The percentage of citizens under age 65 (the age of
eligibility for Medicare) without health insurance was 20.1 percent in 2010,
according to the estimates. That’s slightly higher than the state average of 19.1
percent. Watauga’s 2010 estimate has increased since the 2000 figure of 12.8
Watauga’s neighbor to the northeast, Alleghany, was the
county with the highest percentage of uninsured residents in 2010, at 30.1
percent. The lowest was Wake — home to Raleigh — at 15.5 percent. No county was
in the single digits.
At once ranked as having one of the highest uninsured rates
in the state, Watauga County no longer has that dubious distinction despite its
high rate of 20 percent.
That’s because Appalachian State University recently enacted
a policy requiring all students to have health insurance, noted Community Care
Clinic Executive Director Melissa Selby, and because of the Affordable Care
Act, which allowed children to remain on their parents’ health insurance plans
until age 26.
The Community Care Clinic opened in Boone in 2006, providing
medical services to uninsured patients in Watauga County. The clinic saw more
than 3,000 patient visits in 2011.
With high unemployment, a poverty rate hovering around 25
percent and more people learning about the clinic, demand is as high as ever,
“The demand continues to go up as more and more people
become aware of the clinic,” she said. “The number of patients we see doesn’t
come near to seeing all of the uninsured in the county. We’re not seeing any
reduction in demand.”
In June, area health care representatives were informed that
the High Country had been approved for federal funding for a new low-cost
health care clinic.

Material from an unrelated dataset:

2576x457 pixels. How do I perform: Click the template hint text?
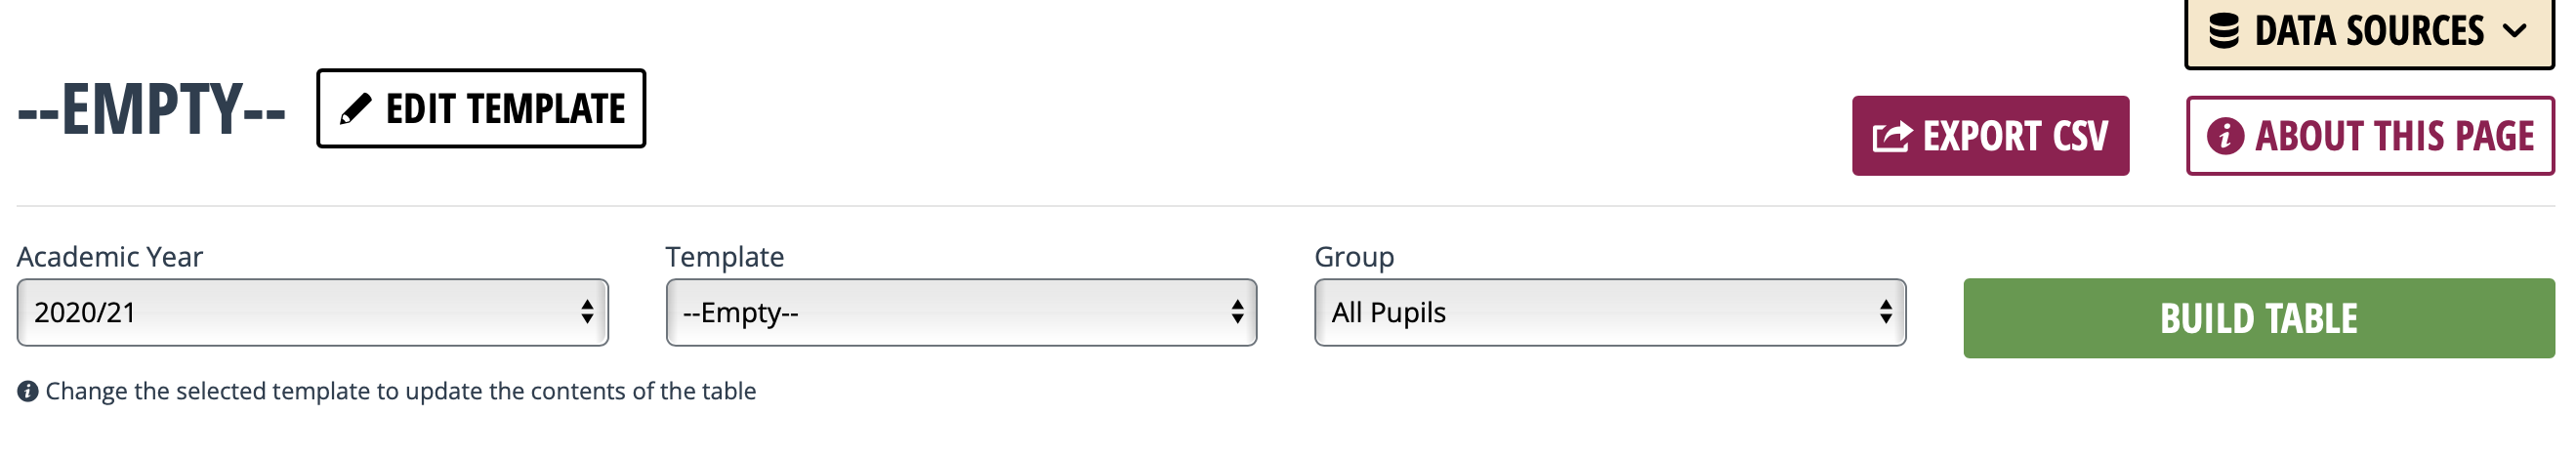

The clinic, High Country Community Health, will offer a
sliding-scale fee system for uninsured patients.
The Affordable Care Act is intended to expand health care
coverage to more Americans through health insurance exchanges and the expansion
of Medicaid to more individuals.
“Small Area Health Insurance Estimates will permit users to
track the impact of the law on small counties,” according to the Census Bureau.